Applicants recognized that the high level of debt among southeast Asian companies were the first signs of a possible economic slow-down and that more defaults were likely to happen. Because of the established practice in this financial market of not analyzing credit factors and the lack of methodology and system to do so, Applicants anticipated that local banks would not be able to monitor nor to manage the declining credit-worthiness of their clients. The recent financial crisis in southeast Asia shows that Applicants' concern were well founded. Applicants' testing of regional interest in southeast Asia for an automated process aiming at quantifying the credit worthiness of borrowing companies using locally available credit factors, lead to the development of the present invention.

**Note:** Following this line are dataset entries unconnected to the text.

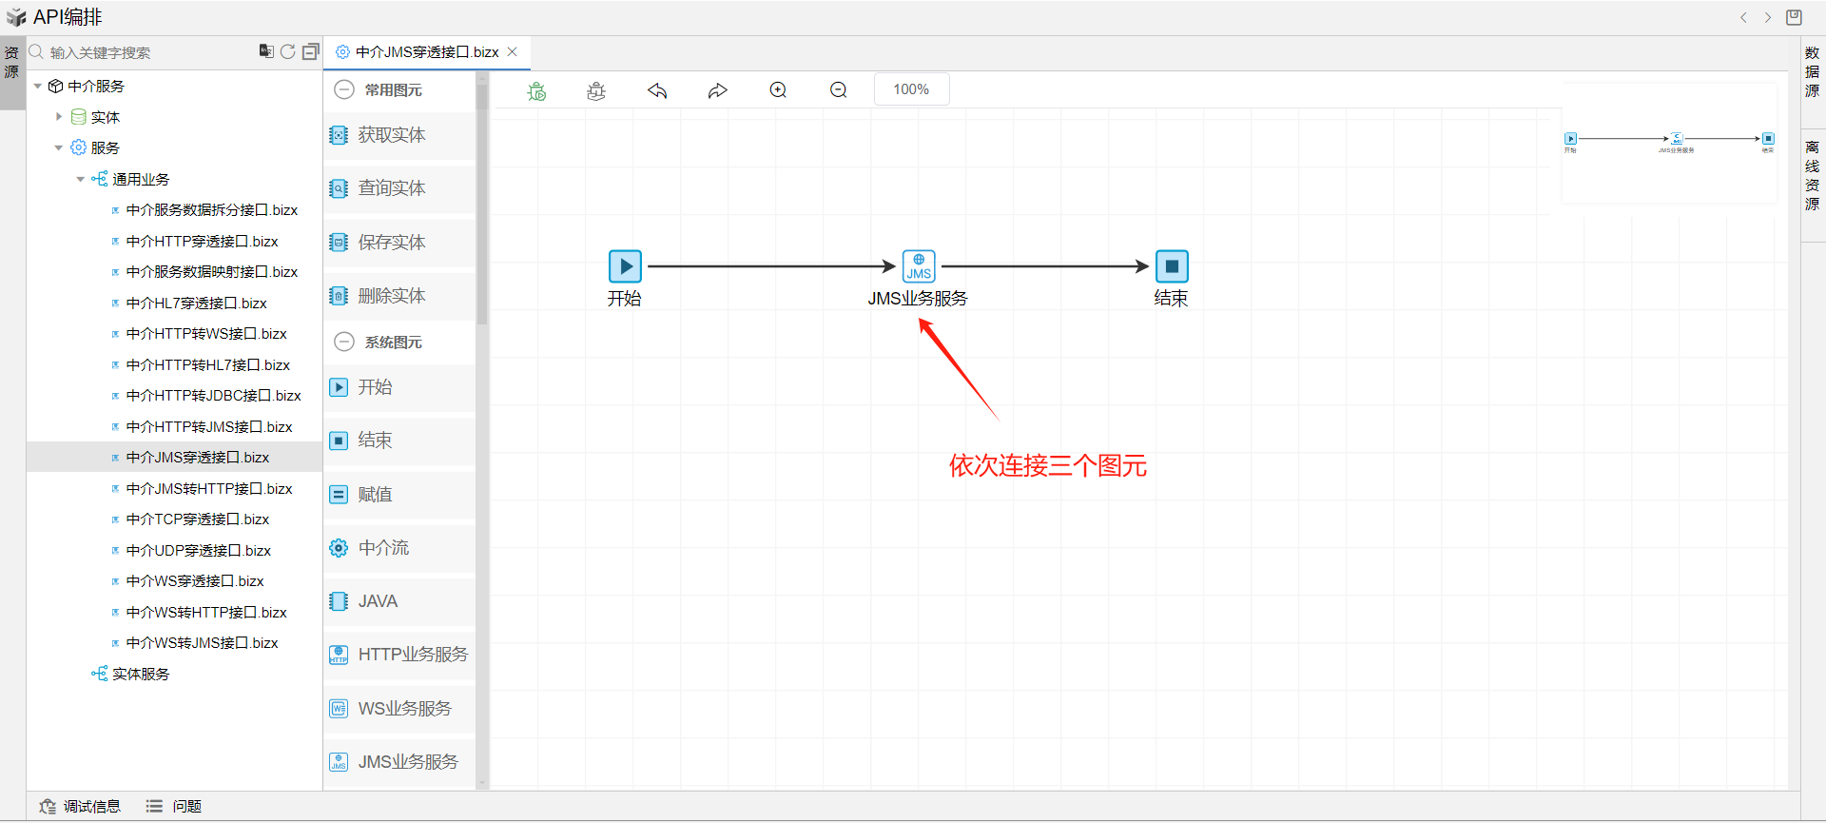This screenshot has width=1826, height=823.
Task: Collapse the 通用业务 folder
Action: (81, 179)
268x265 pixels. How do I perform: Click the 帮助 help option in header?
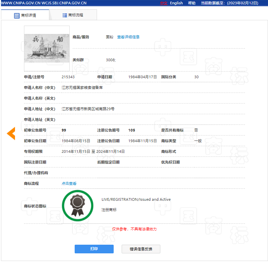pyautogui.click(x=191, y=3)
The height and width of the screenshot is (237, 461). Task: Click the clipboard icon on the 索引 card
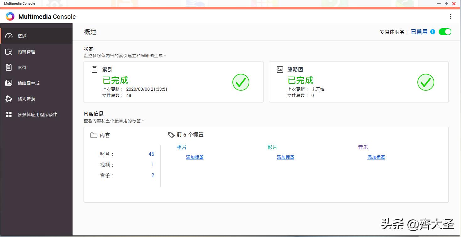pos(94,69)
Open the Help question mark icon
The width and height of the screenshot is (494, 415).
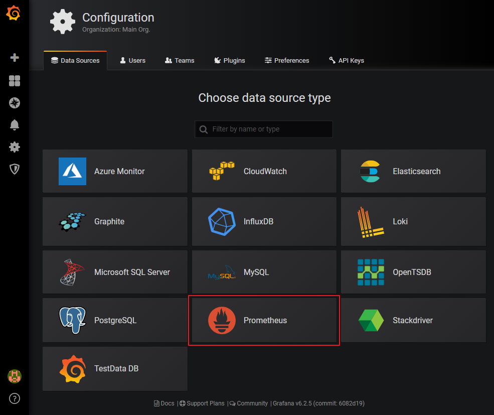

The consulting firm of Oliver, Wyman & Company, of New York, N.Y., has developed a method for predicting borrower default that differs from the present invention and is not adapted for predicting risk in emerging countries. Though it is not known whether there has been any publication or commercialization of any system or method based on their method, Oliver, Wyman & Company is believed to have developed a technique of linear regression to obtain a probability of default for a borrower (i.e., the regression function they use is a linear function). By contrast, the present invention uses a logistic function which, as explained below, is a significant improvement. To estimate the weights which are required to obtain the probability of default, Oliver, Wyman is believed to use the technique called the method of least squares, whereas the present invention uses a logistic function and the method of maximum likelihood which is more accurate for non-linear functions. Finally, the Oliver, Wyman definition of predictive accuracy for the method they have developed, is the statistical measure known commonly as “R-square.” If the R-square is high enough, the weights are retained and the probabilities of default generated are deemed to be accurate. There is however no demonstrated mathematical link between the value of the common statistical measure known as R-square, and the predictive accuracy of the Oliver, Wyman method. By contrast, the test of the accuracy of the probabilities of default quantified by the invention is the predictive accuracy observed on actual samples of borrowers, and expressed as a percentage of these borrowers whose default or non default events have been correctly anticipated. The Oliver, Wyman approach additionally suffers from the drawbacks described below.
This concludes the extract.